In summer, loosening the grip on journalism, I dived back into the book. I asked my friend Diana to become my accountability partner, in order to push each other with our projects. It didn’t work. Wandering around Naples with my friend curator Roberto D’Onorio, he suggested me to do a nimbler book, just a book of interviews like Lea Vergine’s “Body Art”. This idea excited me. I tried to work on it for a couple of weeks, then realized I still didn’t want to do it. I just couldn’t. I dropped it. Roberto said it was a mistake. Actually “shitty move” is how he phrased it. On my end though I felt so relieved. I didn’t wanted to waste any more time. I wholeheartedly jumped right onto my next project. A reportage on contemporary art in Singapore.

The realisation that if you don’t fall in love with your book and nurture this love daily, the book dies, still worries me a bit. (The baby metaphor ain’t that stupid after all. If you still can’t accept it, Tamagotchi can be an alternative) For the Singapore book, I’m trying to keep the subject of my investigation relevant for myself every day and constantly keep processing the information in my head, even if I’m not physically working on the writing. Discussing the book with friends and regularly reading about the subject matter helps too. It’s always bit of a struggle of course. All I’d like to do is dedicate myself to the book, day and night, but I have my journalistic duties, rent and ninjutsu lessons to pay. And don’t get me wrong, I love journalism. It is the foundation, a job that I built from scratches for myself and I really enjoy.

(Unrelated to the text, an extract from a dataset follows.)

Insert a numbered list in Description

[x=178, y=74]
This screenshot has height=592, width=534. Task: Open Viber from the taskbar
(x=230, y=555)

In the end, I’m aware that all writers work around limitations and find a way to get shit done anyways. The prospect of shooting for the starts and miss them is real, I don’t deny it. But that’s the challenge, right? I’m trying to simplify my commitments and life to the maximum and make the first half of 2016 only about journalism and the book (not to forget ninjutsu clearly). That doesn’t mean I won’t be opened to stimuli and the occasional adventure or experience that can enrich the book. Well, guess I still have a whole lot of that Quicksilver overconfidence powder in store!